No one comes to mind, the reporter replied.

“OK, then. I’m going to keep rolling.”

It sounds great. JP keeps rolling, and the Eagles keep rolling, and on and on they go into the playoffs. The reality isn’t so tidy. Peters leads the team in penalties this season, with nine. Peters has lost a step. As much as he might refuse to admit it, he has. But Peters is also right. The Eagles don’t have a better option at left tackle. They’re not going to yank Peters out of the lineup and replace him with rookie Andre Dillard. Dillard would be too green, too rusty, and the Eagles don’t have the depth or the time to start shifting players into unfamiliar spots.

But the truth is the truth, and it’s stark: Both tackle spots are potential soft targets as long as that high-ankle sprain keeps Lane Johnson on the sideline. Peters on the left, Halapoulivaati Vaitai on the right: Some weaknesses, you can’t fix. Some, you have to live with. Some, you just have to try to survive. This is one.

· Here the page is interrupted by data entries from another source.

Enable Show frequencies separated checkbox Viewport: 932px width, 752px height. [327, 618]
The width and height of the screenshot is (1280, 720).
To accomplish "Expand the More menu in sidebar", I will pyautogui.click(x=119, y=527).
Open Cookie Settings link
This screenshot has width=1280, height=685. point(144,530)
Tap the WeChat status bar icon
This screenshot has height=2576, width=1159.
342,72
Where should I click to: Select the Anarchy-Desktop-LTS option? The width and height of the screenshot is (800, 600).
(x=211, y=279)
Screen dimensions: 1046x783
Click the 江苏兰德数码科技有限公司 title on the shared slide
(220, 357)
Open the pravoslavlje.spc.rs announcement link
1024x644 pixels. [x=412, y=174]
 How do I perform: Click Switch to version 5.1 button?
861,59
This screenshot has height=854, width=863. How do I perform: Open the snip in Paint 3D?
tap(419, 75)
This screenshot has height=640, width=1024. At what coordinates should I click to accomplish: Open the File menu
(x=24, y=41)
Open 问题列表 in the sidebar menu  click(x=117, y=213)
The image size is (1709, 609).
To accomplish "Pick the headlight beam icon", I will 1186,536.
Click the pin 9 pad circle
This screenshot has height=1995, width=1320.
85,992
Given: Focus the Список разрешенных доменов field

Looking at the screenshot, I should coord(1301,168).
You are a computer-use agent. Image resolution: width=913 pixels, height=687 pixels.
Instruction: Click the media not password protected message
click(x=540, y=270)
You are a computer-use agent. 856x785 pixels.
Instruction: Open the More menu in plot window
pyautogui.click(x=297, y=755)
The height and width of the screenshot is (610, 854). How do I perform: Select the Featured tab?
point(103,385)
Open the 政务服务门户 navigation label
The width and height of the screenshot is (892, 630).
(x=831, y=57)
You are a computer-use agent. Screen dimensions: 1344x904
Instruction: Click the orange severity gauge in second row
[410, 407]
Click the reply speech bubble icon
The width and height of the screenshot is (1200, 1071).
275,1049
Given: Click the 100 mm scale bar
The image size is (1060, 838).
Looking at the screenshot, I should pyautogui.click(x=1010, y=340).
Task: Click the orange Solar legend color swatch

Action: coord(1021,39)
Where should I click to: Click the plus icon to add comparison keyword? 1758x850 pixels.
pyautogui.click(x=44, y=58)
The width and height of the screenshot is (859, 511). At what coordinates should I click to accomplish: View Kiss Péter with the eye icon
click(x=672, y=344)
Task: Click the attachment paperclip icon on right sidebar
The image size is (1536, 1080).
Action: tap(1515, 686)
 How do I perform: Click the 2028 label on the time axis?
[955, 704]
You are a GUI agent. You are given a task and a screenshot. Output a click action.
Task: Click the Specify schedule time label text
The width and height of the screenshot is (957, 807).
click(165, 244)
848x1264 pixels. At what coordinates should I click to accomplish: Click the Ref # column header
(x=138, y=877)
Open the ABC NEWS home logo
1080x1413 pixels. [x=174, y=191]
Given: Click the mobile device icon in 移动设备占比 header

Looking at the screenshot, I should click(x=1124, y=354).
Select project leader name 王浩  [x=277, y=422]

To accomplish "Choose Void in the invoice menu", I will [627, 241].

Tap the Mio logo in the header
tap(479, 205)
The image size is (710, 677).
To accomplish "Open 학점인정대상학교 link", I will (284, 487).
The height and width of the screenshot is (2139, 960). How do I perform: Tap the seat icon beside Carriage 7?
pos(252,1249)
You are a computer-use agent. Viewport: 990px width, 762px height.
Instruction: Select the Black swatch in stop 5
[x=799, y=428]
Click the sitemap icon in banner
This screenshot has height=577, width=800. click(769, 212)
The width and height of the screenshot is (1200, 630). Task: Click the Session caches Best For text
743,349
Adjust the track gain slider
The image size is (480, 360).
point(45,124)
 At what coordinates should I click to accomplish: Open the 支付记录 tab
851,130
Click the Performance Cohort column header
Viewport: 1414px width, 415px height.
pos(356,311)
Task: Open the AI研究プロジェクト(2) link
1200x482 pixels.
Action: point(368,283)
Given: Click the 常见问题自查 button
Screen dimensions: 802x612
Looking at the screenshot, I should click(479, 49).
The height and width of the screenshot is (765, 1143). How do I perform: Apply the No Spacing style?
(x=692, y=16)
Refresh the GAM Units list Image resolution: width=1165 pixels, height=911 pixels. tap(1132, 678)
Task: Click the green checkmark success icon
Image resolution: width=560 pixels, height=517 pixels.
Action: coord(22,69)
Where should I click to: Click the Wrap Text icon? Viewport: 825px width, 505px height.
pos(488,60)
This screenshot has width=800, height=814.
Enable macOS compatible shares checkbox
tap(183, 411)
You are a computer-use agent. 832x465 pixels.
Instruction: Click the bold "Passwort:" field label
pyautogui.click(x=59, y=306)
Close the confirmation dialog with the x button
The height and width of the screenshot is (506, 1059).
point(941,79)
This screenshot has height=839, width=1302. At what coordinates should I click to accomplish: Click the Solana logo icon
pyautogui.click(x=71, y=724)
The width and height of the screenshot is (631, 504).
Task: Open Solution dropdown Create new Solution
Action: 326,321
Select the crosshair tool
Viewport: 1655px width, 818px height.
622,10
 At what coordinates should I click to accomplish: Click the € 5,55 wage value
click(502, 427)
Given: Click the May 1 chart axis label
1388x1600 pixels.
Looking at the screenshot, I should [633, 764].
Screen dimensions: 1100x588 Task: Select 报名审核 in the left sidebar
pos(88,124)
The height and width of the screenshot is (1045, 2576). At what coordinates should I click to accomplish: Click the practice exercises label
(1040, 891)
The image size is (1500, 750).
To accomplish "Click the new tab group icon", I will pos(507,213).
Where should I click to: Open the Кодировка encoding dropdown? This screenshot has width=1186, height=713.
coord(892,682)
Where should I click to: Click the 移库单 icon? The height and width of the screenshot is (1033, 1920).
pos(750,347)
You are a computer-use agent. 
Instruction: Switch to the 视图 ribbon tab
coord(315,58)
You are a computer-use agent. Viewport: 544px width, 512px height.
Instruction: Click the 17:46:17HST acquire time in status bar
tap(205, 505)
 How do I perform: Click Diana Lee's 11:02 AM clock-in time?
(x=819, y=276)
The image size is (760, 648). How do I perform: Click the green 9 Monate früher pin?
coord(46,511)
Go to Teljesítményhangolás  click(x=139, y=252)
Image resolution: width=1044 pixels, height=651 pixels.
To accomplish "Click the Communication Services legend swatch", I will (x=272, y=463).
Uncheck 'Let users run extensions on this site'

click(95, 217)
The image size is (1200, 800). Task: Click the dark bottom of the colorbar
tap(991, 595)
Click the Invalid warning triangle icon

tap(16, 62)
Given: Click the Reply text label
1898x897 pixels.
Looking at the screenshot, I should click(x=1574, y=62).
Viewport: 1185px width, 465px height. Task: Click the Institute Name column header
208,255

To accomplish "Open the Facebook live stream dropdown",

“I thought Jason played well,” coach Doug Pederson said Monday. “I thought the offensive line played well as a whole.”

There were some concerning moments, though — plays that, against an opponent with a more competent coaching staff than the Cowboys’, might have flipped the game’s outcome. On third-and-1 early in the second quarter, Carson Wentz had Greg Ward open on a quick throw for a first down, but Vaitai “got edged,” Pederson said, by Demarcus Lawrence, who batted down Wentz’s pass.

That block-in-the-back penalty against Peters was borderline, sure, but nevertheless: It negated a 19-yard gain on a screen pass to Dallas Goedert and slowed a drive that ended with Jake Elliott’s second missed field goal. And the Eagles were fortunate that, once Quinn hair-pinned around Peters and slapped the football out of Wentz’s hand, Wentz immediately fell on the ball.

It doesn’t take much to envision linebacker Markus Golden, who leads the Giants this season with 9.5 sacks, pulling off the same sort of move, zooming past Peters and causing chaos for Wentz this Sunday. Again, no one wants to see that happen to Peters. He will be a Hall of Famer someday. He’s maybe the most respected player in the locker room. No one wants to see that happen. But no one can deny that it might.

“There’s obviously some things,” Pederson said. “There was a couple of times he overset, got beat inside on a couple of things. But I thought overall he played well, did some really good things for us. It was unfortunate, the one penalty, the screen. That’s going to happen. The defender turned his back and got blocked in the back on that particular play. But JP is a veteran. He’s a warrior. And it’s good to see him in the lineup this late in the season, too.”

This is Jason Peters we’re talking about, after all. With the NFC East championship and the playoffs at stake, who would the Eagles rather have out there? He turns 38 in January, and the questions keep coming, and no one comes to mind. Which might just be the reason to worry.